Departement Informatik, Universität Basel
Departement Informatik, Universität Basel
Departement Informatik, Universität Basel
Departement Informatik, Universität Basel

Colloquium - 01.06.2017

TitleThe Phase Transition in Heuristic Search
SpeakerProf. J. Christopher Beck (University of Toronto)
TimeThursday 1 June 2017, from 17:15 - 18:15 o'clock
LocationDepartment of Mathematics and Computer Science, Seminar Room 00.003, University of Basel, Spiegelgasse 1, Basel
Abstract

The Phase Transition in Heuristic Search

In the mid-1990s, it was observed, over many problem classes such as SAT and CSP, that the likelihood that a randomly generated problem instance has a solution transitions quickly from almost definitely one to almost definitely zero over a narrow range of a problem generation parameter. Furthermore, the observed computational difficulty peaked during this transition at a point where approximately half of the generated problems had a solution. This phenomenon has come to be known as the phase transition with the most popular example being seen in parameter of the clause-to-variable ratio of random SAT problems. Much empirical and theoretical work ensued with one result in the constraint programming community being an acknowledgement that numeric experiments should take into account the phase transition when generating suites of test problems for algorithm comparison.

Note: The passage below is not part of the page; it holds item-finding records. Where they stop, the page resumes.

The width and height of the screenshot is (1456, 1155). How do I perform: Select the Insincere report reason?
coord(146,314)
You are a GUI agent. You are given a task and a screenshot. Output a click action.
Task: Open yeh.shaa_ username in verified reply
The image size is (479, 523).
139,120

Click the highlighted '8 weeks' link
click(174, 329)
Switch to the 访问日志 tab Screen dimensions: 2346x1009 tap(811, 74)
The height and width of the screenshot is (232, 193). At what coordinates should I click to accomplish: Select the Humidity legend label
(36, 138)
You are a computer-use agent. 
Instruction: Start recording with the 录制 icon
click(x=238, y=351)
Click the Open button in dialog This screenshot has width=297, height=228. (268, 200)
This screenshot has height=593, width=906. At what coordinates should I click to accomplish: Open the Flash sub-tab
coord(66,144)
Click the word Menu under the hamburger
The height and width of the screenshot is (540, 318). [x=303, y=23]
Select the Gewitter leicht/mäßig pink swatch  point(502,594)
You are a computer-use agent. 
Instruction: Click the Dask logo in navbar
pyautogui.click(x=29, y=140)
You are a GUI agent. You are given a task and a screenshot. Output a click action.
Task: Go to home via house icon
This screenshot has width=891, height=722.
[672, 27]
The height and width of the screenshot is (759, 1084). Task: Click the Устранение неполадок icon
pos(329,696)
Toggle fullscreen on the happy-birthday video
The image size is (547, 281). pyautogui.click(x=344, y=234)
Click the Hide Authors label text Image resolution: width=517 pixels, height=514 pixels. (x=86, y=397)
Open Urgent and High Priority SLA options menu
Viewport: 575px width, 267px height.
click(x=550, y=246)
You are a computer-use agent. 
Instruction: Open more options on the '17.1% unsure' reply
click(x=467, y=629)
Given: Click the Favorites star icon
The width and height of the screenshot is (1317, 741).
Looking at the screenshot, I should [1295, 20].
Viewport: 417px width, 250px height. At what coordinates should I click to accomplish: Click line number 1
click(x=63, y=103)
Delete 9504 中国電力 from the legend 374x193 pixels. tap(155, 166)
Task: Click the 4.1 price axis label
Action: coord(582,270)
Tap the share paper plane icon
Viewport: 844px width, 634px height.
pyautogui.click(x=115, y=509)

While recent work in heuristic search has addressed problem difficulty for algorithms such as greedy best first search (GBFS), there has been very little work on whether the phase transition can be observed in heuristic search problems. In this work, we develop two problem generation models that admit a parameter that empirically leads to both the rapid transition between soluble and insoluble problems and the accompanying peak in search effort for GBFS. We show that the phase transition phenomenon has implications for work on problem difficulty in heuristic search including the comparison of heuristics, the impact of operator cost ratio, and the decision of whether to re-open nodes.

This is joint work with Eldan Cohen at the University of Toronto.

Bio: J. Christopher Beck is a Professor in the Department of Mechanical & Industrial Engineering at the University of Toronto. Chris' MSc and PhD degrees both come from the Department of Computer Science, University of Toronto, in the area of Artificial Intelligence. His research interests include scheduling, constraint programming, hybrid optimization techniques, mixed integer programming, AI planning, reasoning under uncertainty, and queueing theory. He has published over 100 papers in international journals and conferences in these areas.

Chris has served as the the President of the Executive Council for the International Conference on Automated Planning and Scheduling and held editorial responsibilities at the Journal of Artificial Intelligence Research, Constraints, the Journal of Scheduling, and the Knowledge Engineering Review. He has been the program chair or co-chair of the International Conference on Automated Planning and Scheduling, the International Conference on the Integration of AI and OR Technology in Constraint Programming, and, in 2017, the International Conference on the Principles and Practice of Constraint Programming.